The Exclusion Act prohibits Chinese laborers from entering the United States.

1882 Legislation Act-- total exclusion of new entries and persecution of those already in the country.
1885   The only documented evidence that exists on the first Chinese who settled in Baltimore is an October 25, 1932 interview of Gee Ott.  Mr. Ott told a reporter from the Baltimore Post that he owned the Empire Restaurant on 200 West Fayette Street during the 1880's.   The chronology of events derived from that interview revealed Mr. Ott arrived in Baltimore around 1885.
1886 In Yick Wo v. Hopkins, 118 U.S. 353 (1886) the Supreme Court recognized that a laundry permit ordinance was administered in a deliberate way to exclude all Chinese from the laundry business.
1888 The Scott Act mandated that Chinese Laborers leaving the country could not return.  This prevented the reentry of at least 20,000 Chinese.  In fact, a ship full of sojourners arriving in San Francisco was forced to return to Hong Kong.
1892 The first Chinese-American born in Baltimore was Lillie Lee Wong.
1892 The Geary Act prohibited Chinese entry to the United States and also denied Chinese the right to bail, and habeas corpus procedure; Chinese must possess residence certificate without which they could be deported.
1902 Dr.

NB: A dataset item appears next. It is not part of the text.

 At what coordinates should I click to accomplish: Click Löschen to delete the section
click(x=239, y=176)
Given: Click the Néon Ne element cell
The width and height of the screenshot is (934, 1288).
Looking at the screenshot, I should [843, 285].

Sun Yet Sun, the father of the Republic of China, lived on Marion Street, Baltimore Chinatown, for several months. He used Baltimore as his headquarters and organized Chinese in this country to support him and overthrow the Celestial Empire.  Sun Yet Sun campaigned for financial support from Chinese in America.  Then, he went to Europe to solicit support to help his revolution.  In 1911, Sun Yet Sun established the Republic of China and was elected the first President.
1921 Lillian Kim and her family arrived in Baltimore.
1922 The first news article written about Chinese Sunday School and evening school appeared on November 5, 1922 in the Baltimore Post, entitled "Americans Converting Chinese to Christianity."  It explained that while Joss houses still existed in Chinatown, people were slowly succumbing to American ways by converting to Christianity.  According to the news article, over thirty members in the Chinese Sunday School studied under the guidance of Miss. Francis Marshall of the YMCA.
1924 The Marshall sisters brought their Chinese School to Grace and St. Peter’s Church.
1924 Chinese Exclusion Act--only sons and daughters of United States native-born were allowed entry to the United States.
1927 In Gong Lum v. Rice, 275 U.S. 78 (1927), Chief Justice Taft held that "[a] child of Chinese blood, born in, and a citizen of, the United States, is not denied the equal protection of the laws by being classed by the State among the colored races who are assigned to public school separate from those provided for the whites, when equal facilities for education are afforded to both classes." Id. at 79.
1932 The first Cantonese Language School was established in Chinatown.  Approximately forty youths were enrolled in this program at 314 Mulberry Street.
1943 The Congress of the United States repealed the Exclusion Act of 1882 and granted an annual entry quota of 105 Chinese to the United States.